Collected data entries
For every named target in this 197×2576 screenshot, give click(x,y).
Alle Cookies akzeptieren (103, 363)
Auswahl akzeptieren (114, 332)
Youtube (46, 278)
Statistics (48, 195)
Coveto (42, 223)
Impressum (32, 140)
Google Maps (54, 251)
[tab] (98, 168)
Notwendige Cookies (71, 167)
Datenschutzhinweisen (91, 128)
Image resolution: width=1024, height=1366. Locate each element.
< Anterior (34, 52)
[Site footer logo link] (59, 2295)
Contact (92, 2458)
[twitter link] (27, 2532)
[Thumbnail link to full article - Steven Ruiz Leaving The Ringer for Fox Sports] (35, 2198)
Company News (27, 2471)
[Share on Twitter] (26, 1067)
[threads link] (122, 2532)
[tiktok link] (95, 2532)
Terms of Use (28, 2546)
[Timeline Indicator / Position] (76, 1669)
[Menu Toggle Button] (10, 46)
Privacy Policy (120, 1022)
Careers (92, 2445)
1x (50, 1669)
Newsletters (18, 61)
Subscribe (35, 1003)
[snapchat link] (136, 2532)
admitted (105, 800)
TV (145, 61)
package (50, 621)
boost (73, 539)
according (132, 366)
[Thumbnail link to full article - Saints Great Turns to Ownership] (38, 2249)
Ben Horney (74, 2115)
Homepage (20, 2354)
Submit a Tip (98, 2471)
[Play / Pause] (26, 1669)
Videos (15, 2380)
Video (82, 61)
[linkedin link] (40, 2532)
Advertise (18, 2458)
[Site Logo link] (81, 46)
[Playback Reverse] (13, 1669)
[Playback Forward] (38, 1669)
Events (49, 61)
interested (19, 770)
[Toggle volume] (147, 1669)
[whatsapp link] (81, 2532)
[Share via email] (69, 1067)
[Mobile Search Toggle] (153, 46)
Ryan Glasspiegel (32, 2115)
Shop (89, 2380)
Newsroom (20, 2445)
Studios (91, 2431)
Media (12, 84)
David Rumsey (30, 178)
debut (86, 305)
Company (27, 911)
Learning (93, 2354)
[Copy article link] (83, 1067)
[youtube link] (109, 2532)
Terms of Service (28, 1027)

**What is needed**: A verbatim transcription is needed of the lines above, starting at the line with "[Menu Toggle Button] (10, 46)" and ending at the line with "Events (49, 61)", both included, and of nothing else.

**Result of this task**:
[Menu Toggle Button] (10, 46)
Privacy Policy (120, 1022)
Careers (92, 2445)
1x (50, 1669)
Newsletters (18, 61)
Subscribe (35, 1003)
[snapchat link] (136, 2532)
admitted (105, 800)
TV (145, 61)
package (50, 621)
boost (73, 539)
according (132, 366)
[Thumbnail link to full article - Saints Great Turns to Ownership] (38, 2249)
Ben Horney (74, 2115)
Homepage (20, 2354)
Submit a Tip (98, 2471)
[Play / Pause] (26, 1669)
Videos (15, 2380)
Video (82, 61)
[linkedin link] (40, 2532)
Advertise (18, 2458)
[Site Logo link] (81, 46)
[Playback Reverse] (13, 1669)
[Playback Forward] (38, 1669)
Events (49, 61)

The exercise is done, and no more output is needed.